In answering this question, I propose the categorisation of values, not the value system, from the parents, into “Low”, “Middle” and “High” based on the cost of renunciation upon the age of majority of their children. Each value system has its several subcomponents which I assume could be individually examined or broken down.

“Low” category refers to time and effort to learn a skill or knowledge about things whereby the cost of renunciation is minimal. The skill of eating with chopsticks or putting on a certain customary dress should fall under this category as transition to eating with fork and spoon as well as wearing contemporary suit and tie involve little to no cost and effort. Parents by all means should be allowed and encourage such values to their children like honesty, integrity, mannerism and others, while withholding prejudices to those who share not the same values and act not the same creeds as them. There should a gradual lifting of bridle to external media as the children mature.

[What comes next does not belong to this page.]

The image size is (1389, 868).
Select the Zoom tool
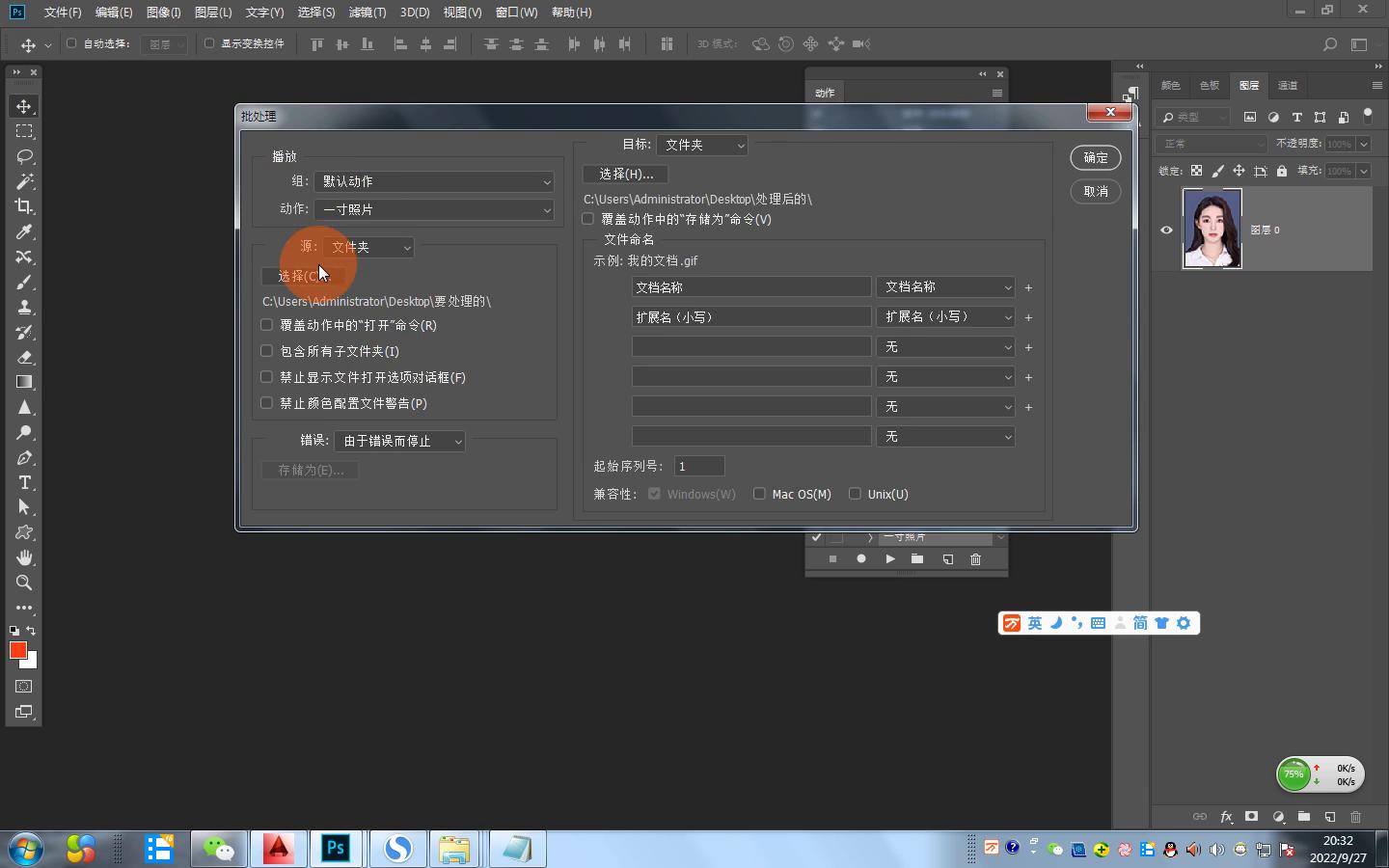coord(24,583)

Values learnt or acquired that involve some amount of cost when renounced, I place them in “Middle” category. For example, learning to speak and write a special dialect requires time and effort but with close to no utility in the contemporary society. Parents should be allowed to impose such values like scripture learning, traditional handicraft or rituals, provided, by legal or social pressure, that their children also acquire contemporary and secular knowledge and skillsets alongside.

“High” category contains community dependent settings where upon renouncement will surely result in estrangement.  Such cost is astronomical as the child’s identity and self-worth are seared inextricably with the community from young, and exit to him is unthinkable. Moreover, values that include prejudices instilled into the child may perpetuate into intolerance and hatred. Government should play a bigger role in such scenario by limiting the rights of such community and establishing social, financial support as well as career and education for those who choose to renounce. Prejudices by parents remains an issue without legal recourse other than to be extenuated through social pressure.

To recapitulate, I believe parents should reap what they sow but not in the sense of a bonsai where deliberate wiring and pruning contorts the plant to the gardener’s desire, but in the sense of a nursery plant, becoming hardy and sturdy before transplanting to a freely flourishing environment in its own making.